There were two things I noticed in New York City -- capezios on women AND men and strange fur-lined, ear-flapping hats. I elected to purchase the latter for the boys.



Sunday, December 12, 2010

Some Advice to New Yorkers

In all the guidebooks it says you'll differentiate the New Yorkers from the tourists by the folks who are looking up. Tourists look up, gawking at the mega size of the city and New Yorkers look down. Here's some advice for the New Yorkers: look up.
I appreciate that the real New York might be residing in filth from the knees down... but you can only watch out for rats and feces for so long. Let yourself remember why it is you live in The City.

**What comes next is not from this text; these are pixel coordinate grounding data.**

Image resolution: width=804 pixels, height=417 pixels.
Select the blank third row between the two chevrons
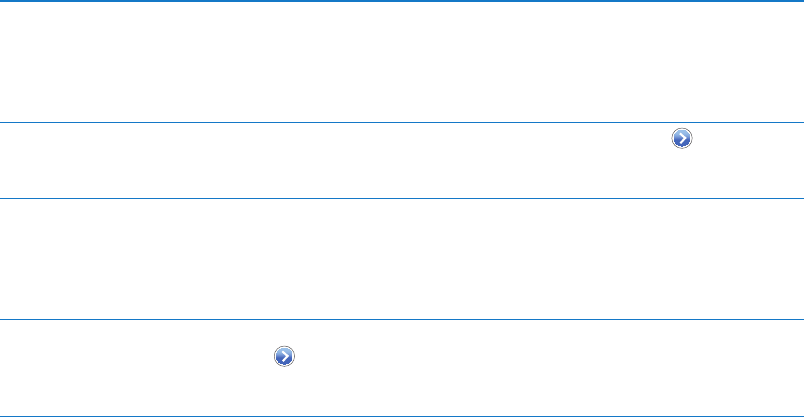point(402,258)
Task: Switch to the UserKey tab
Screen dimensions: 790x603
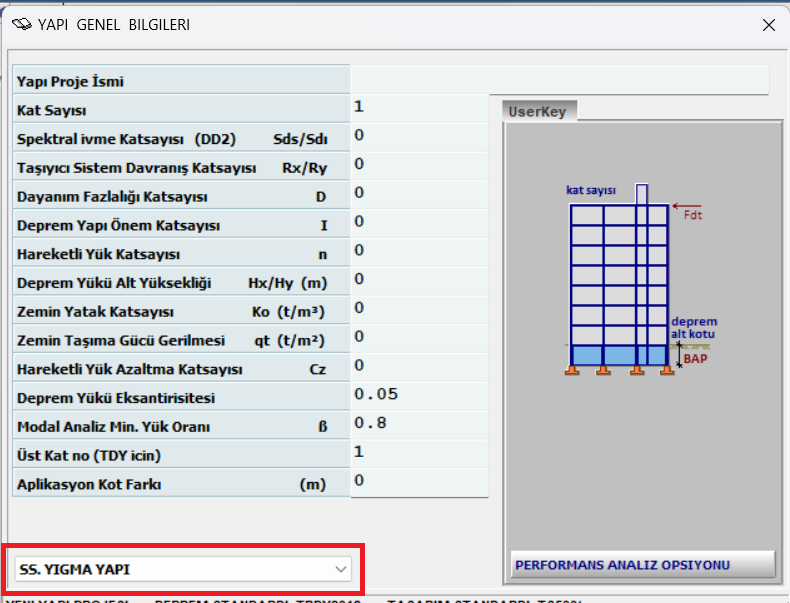Action: 537,112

I know it's not the fine odors of B.O., urine, and garbage that assail the neighborhoods and label each subway station with it's own signature scent. It has to be the interesting mix of buildings that reflect the generations and countries who moved here with the immigrants of the ages. Just as your taxi drivers might be an Afghani one day and a long-time New Yorker who looks like Jerry Garcia the next, you can see gothic churches sidling up to the shadows of skyscrapers etched in Greek and Roman architecture of classical antiquity. The odors and constant dreck on every surface takes your breath away. It really does. But if you look up, the view is breathtaking. So try it, just once in a while when you're in a rush to catch the F, look up.
You won't be disappointed. And if you time it right your friends won't be looking up at the same moment, so they'll say, "Poop, step over it." And if they don't, you can always hit Century 21 for some new.